Nothing pisses off a temperamental person more than not returning their level of hositility and not rising to their challenge. An angry person wants to feel justified in their anger, so they want you to get angry with them or even get angry at them. The problem is that anger escalates into violence. If you return their anger, they'll either feel justified or threatened to take it up a notch, and then you have to take it up a notch to meet their anger, and it spirals out of control very quickly. However, if you return their hostility with calmness, it just makes them look stupid. I don't know how many people I've had yell and scream at me over their own ignorance, but when I refuse to match their hostility, spectators tell me they do two things: 1) Wonder what that person's problem is, and 2) wonder how I can just stand there and take it. To the latter, I shrug and tell them that I realize that it is their problem and not mine, so I don't let it affect me.

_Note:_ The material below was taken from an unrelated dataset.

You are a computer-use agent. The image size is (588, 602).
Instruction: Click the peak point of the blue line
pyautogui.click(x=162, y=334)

If someone calls you a name, they're doing it specifically to try to get a rise out of you. Simply refuse to give them the satisfaction. Why let them think they have that control over you? Name-calling shouldn't bother anybody once you realize it for what it is. Even if they do happen to randomly tap into one of your hidden insecurities, it's not like they know it. If you refuse to react, then they won't know it. Don't let it bother you because they don't know you. Recognize that the problem is theirs and not yours and you should be able to temper your reaction.

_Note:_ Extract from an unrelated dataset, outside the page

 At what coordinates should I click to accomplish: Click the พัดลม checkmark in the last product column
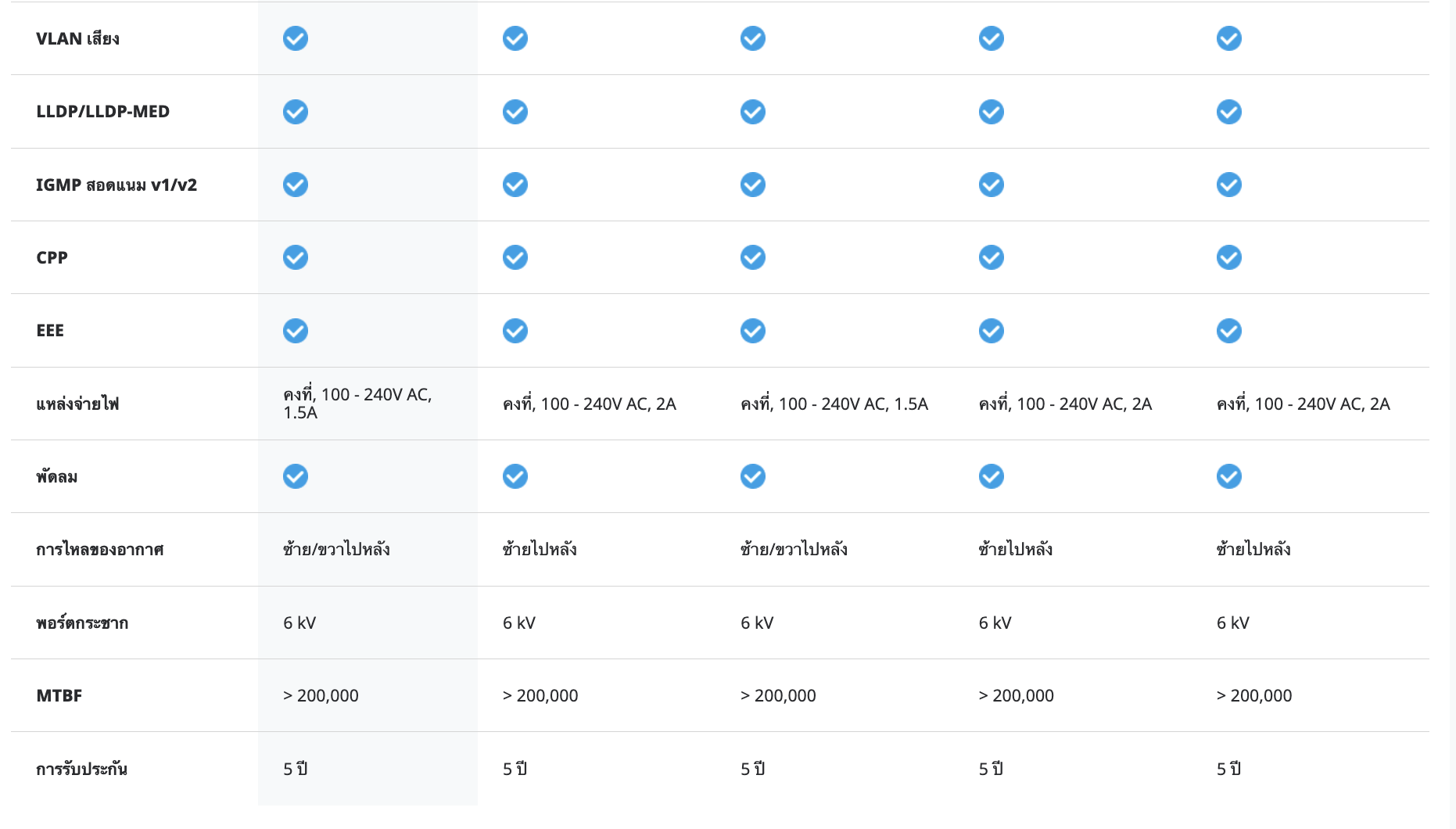point(1228,476)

Finally, cut down your alcohol consumption. Alcohol is not necessarily a requirement for abuse, but if a person is already inclined, alcohol will certainly accelerate the process. The key to controlling your anger is through a sound, rational thought process, and the first thing alcohol inhibits is the rational part of the brain, leaving nothing to counteract the natural aggressive tendencies. In other words, the more you drink, the more inclined you will be to fight, and the less of a reason you will need to do it. I'm not asking people to stop drinking, however I will ask that people cut down on their alcohol consumption, especially if they're already prone to violence. Like with anything else, you reach a saturation point where you can't get any more drunk, and then it becomes far less enjoyable. If you are going to drink, drink just to get the early buzz, where it takes the edge off but you still have most of your facilities. You'll save money and have fewer regrets in the long run.

That's it. If you want to control your anger, you have to realize it for what it is, in most cases anymore, a response to an overinflated, false sense of self-important entitlement. You have to use logic and reason to determine whether your impulsive response to a situation is justified or if it would lead to nothing but embarrassment for yourself and those around you, and then you have to use the same logic and reason to choose a more dignified response. Stop reacting to other people's problems as if they reflect somehow on yourself, and cut down or cut out your alcohol consumption if you're a naturally aggressive person. I used to be prone to self-righteous, angry outbursts, but I have made the determination myself that it was not the type of person I wanted to be. I hated being that way, and it embarrassed me, so I taught myself to employ logic and reason to a situation to calm my temper and be a more rational, peaceful person.